でも、わずか一年前、あのモーテルの部屋でわが身に起きたことを無視したり否定したりすることはできない。あれは神聖な体験だったのだろうか?スピリチュアルな覚醒だったのだろうか?極度のストレスに対して体が反応しただけだったのだろうか?正直いって、わたしにはわからない。わかっているのは、あのできごとによって続けざまにいろいろなことが起き、わたしが知っていた人生の要素が一変してしまったことだけである。

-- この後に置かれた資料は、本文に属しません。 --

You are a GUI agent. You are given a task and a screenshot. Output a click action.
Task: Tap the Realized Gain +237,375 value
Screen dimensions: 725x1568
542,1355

 その光はどんどん明るくなった。まもなく、わたしの全身は大きな発作を起こしているかのようにふるえはじめた。冷たくてきたない床のうえで、両腕、両脚、胴体がふるえ、滝のごとく汗がほとばしった。それは永遠と思えるくらいつづいた。やがて、どこからともなくことばが聞こえてきて、わたしの深奥を刺しつらぬいた。

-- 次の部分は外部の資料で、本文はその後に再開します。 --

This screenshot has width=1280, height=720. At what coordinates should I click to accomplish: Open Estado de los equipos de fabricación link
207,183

「あなたの人生は貴重なものであり、あなたは自分で思っているよりずっとすばらしい人間なのです」

 それだけのことだった。いったんそのことばが心をよぎると、ふるえは停まった。わたしは汗だまりのなかに横たわり、天井を見あげていた。生まれてから、あれほどの内なるやすらぎを感じたことはなかった。「あなたの人生は貴重なものであり、あなたは自分で思っているよりずっとすばらしい人間なのです」

 しばらくしてから、わたしはゆっくりと立ちあがり、荷物をまとめた。わたしの奥深いところで、なにかが変わっていた。うまく説明できないが、とにかくそう感じたのだ。もはや自殺には興味がなくなっていた。あの声は正しかったのかもしれない――わたしのなかには、自覚していた以上のものがあったのかもしれない。